Start of INPUT MATERIAL

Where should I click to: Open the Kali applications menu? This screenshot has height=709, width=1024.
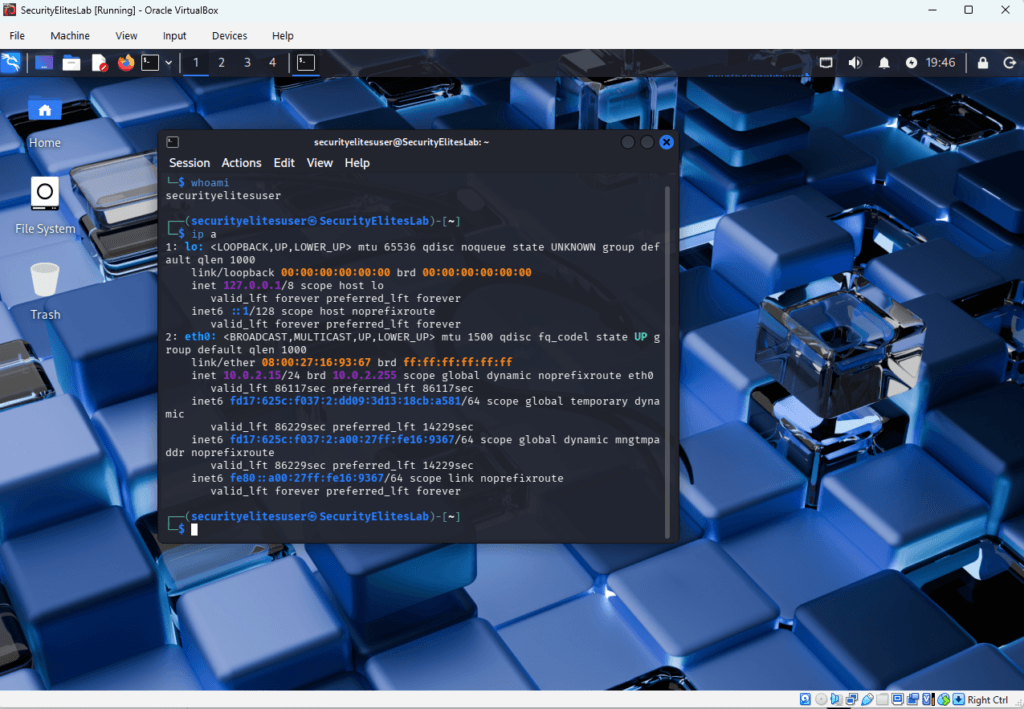click(x=11, y=62)
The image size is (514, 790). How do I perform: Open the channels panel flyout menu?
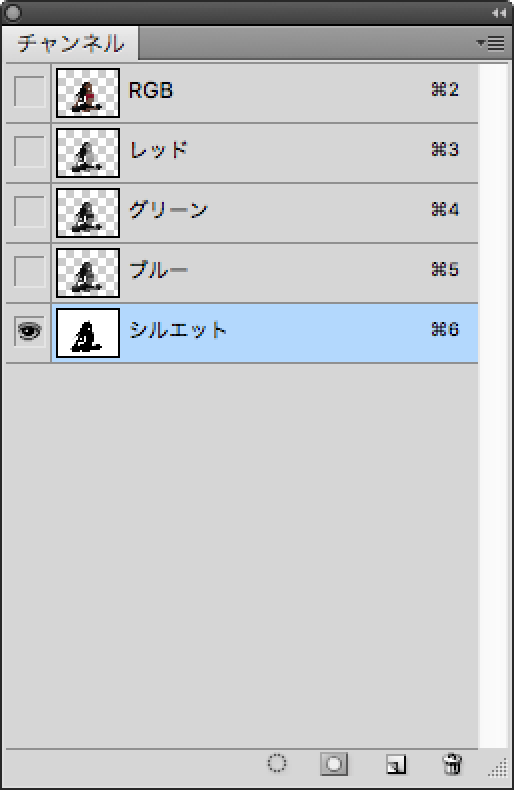pos(490,43)
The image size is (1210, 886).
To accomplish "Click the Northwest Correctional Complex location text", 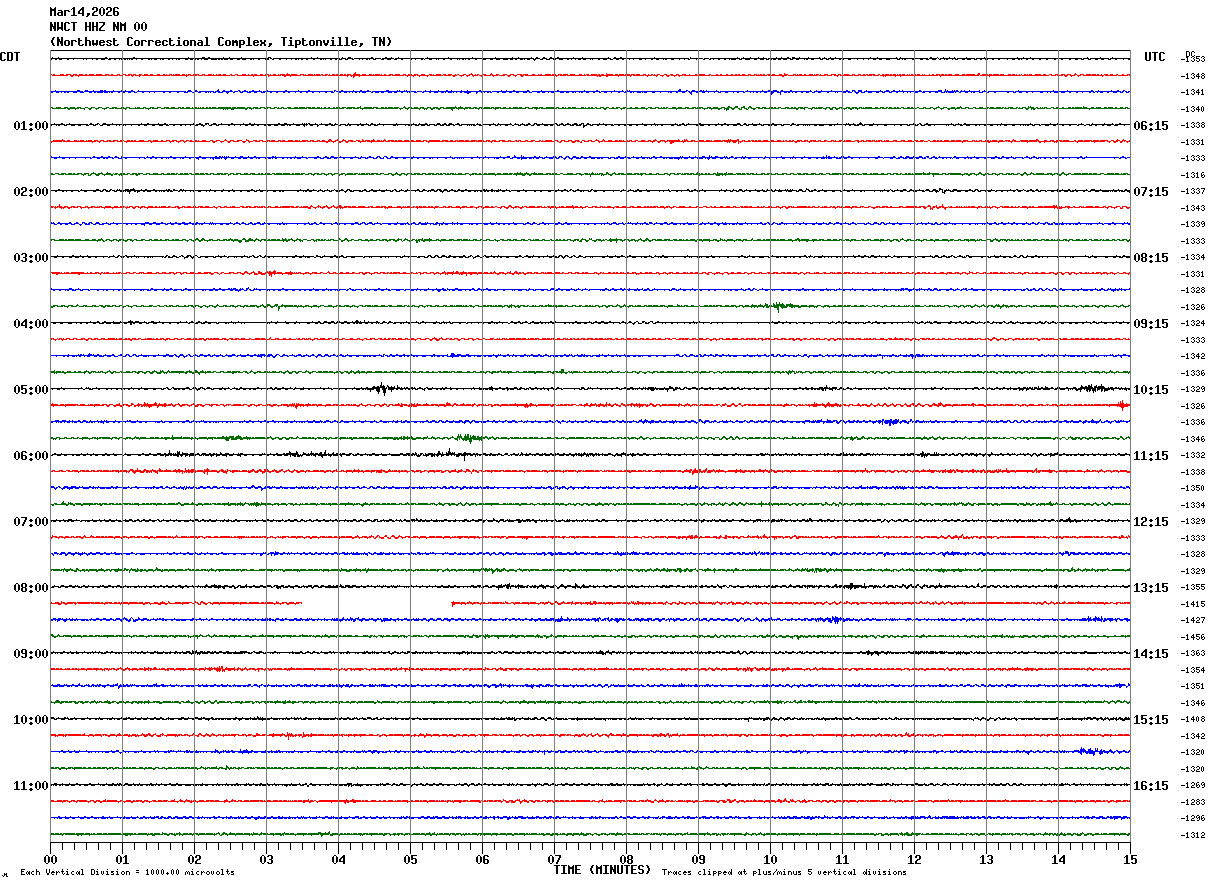I will click(x=220, y=42).
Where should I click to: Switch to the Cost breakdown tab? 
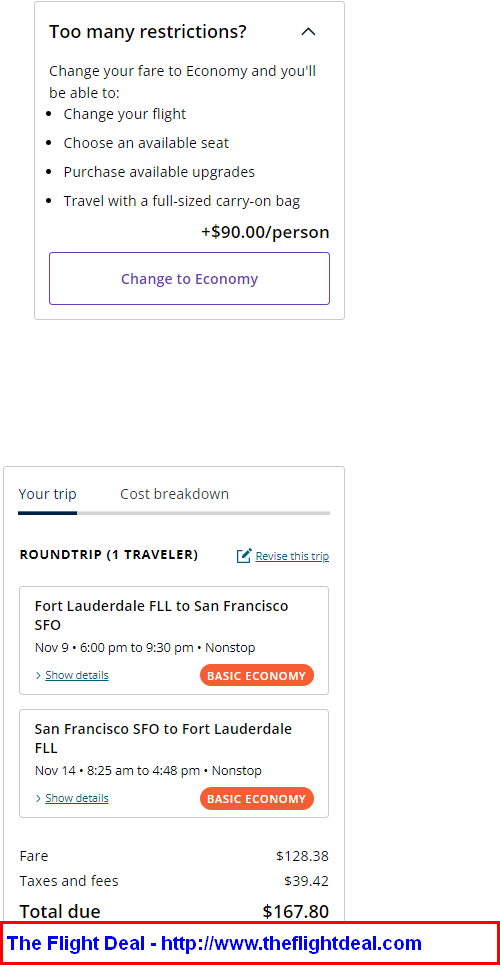pos(174,494)
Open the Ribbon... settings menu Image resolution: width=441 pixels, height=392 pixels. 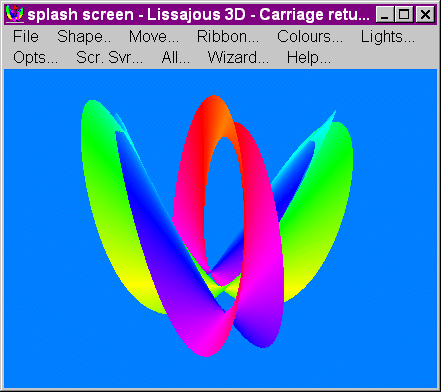click(228, 36)
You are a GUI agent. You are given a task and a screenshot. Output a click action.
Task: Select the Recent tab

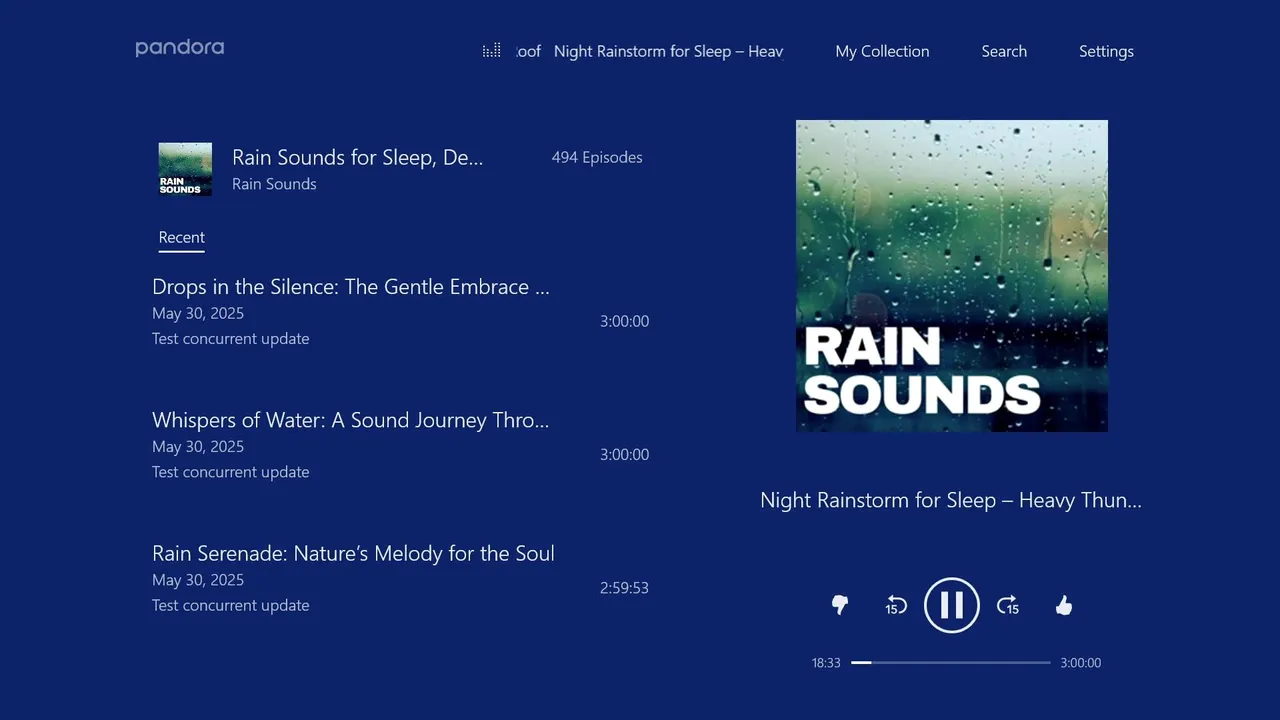click(181, 238)
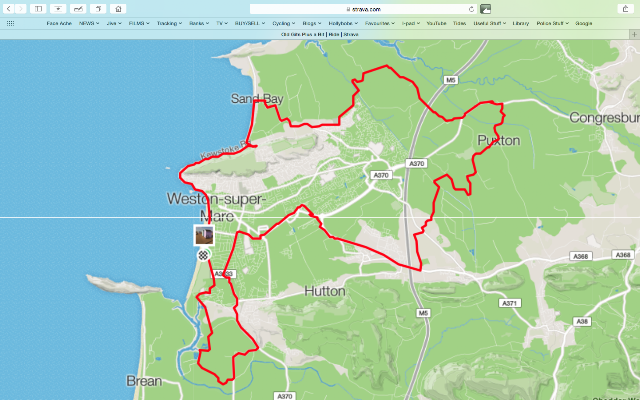This screenshot has width=640, height=400.
Task: Show the Top Sites grid icon
Action: point(11,23)
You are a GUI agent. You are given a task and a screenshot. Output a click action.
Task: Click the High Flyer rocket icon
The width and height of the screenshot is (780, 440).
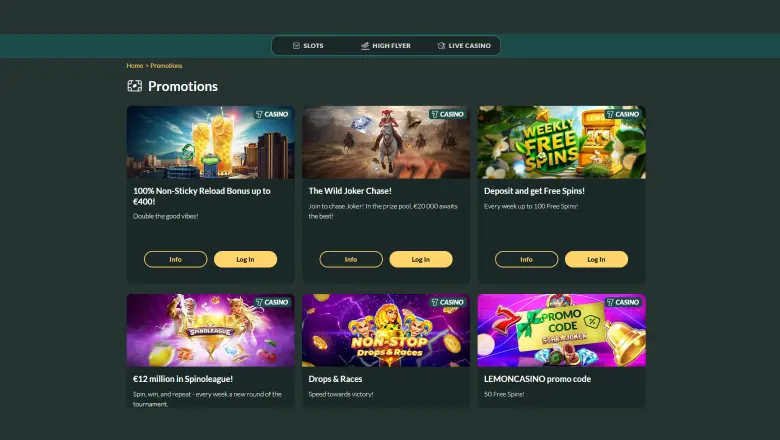point(365,46)

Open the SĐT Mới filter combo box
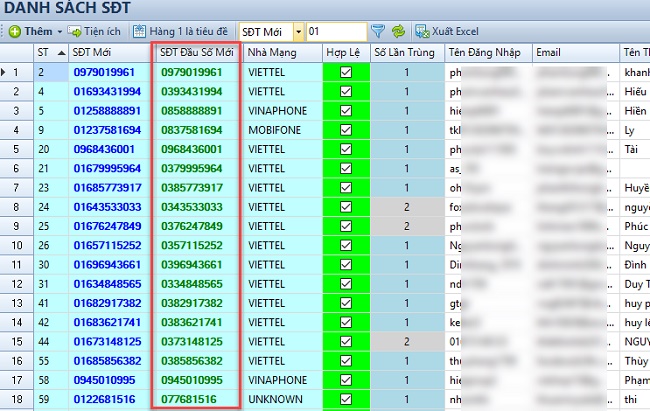(297, 31)
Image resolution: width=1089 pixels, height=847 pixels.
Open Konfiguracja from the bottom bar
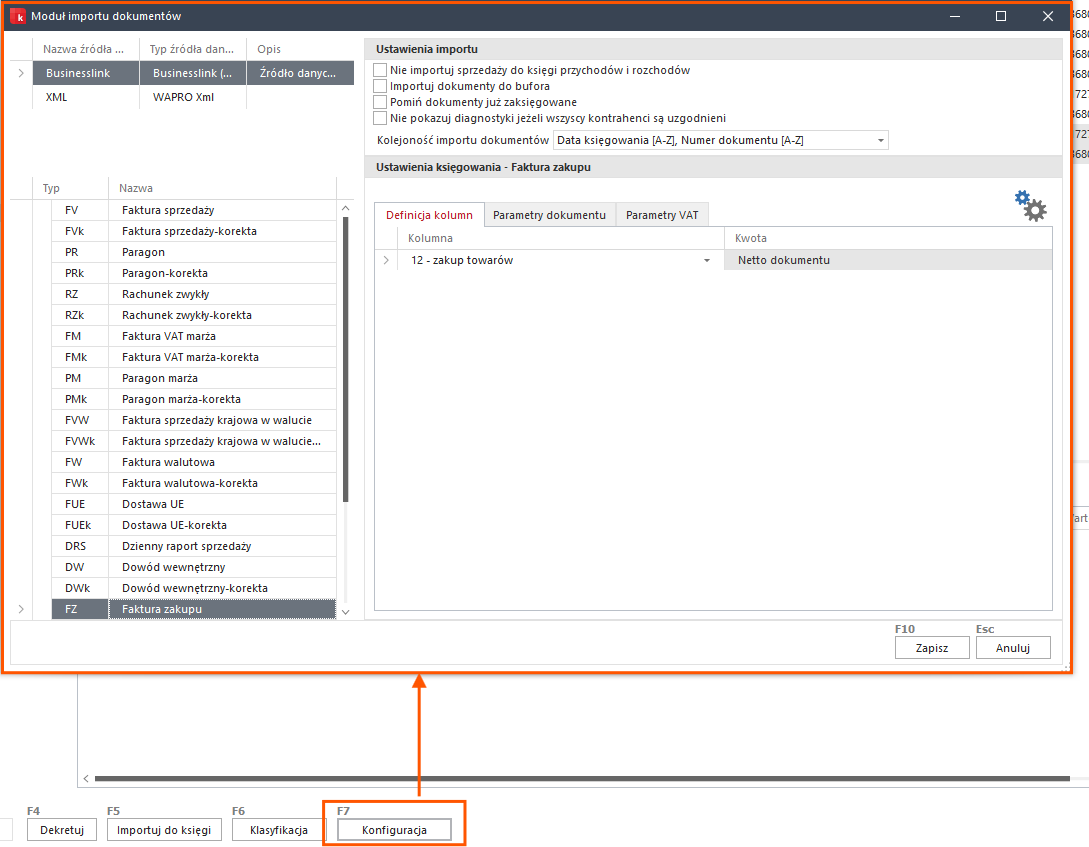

End of INPUT MATERIAL

#### [ACTIVITY]
Transcribe, word for word, the line holding "Open the SĐT Mới filter combo box" and all lines after it in the entries above, ending with the last. Only those lines; no pictures.

#### [RESPONSE]
Open the SĐT Mới filter combo box
(297, 31)
Image resolution: width=1089 pixels, height=847 pixels.
Open Konfiguracja from the bottom bar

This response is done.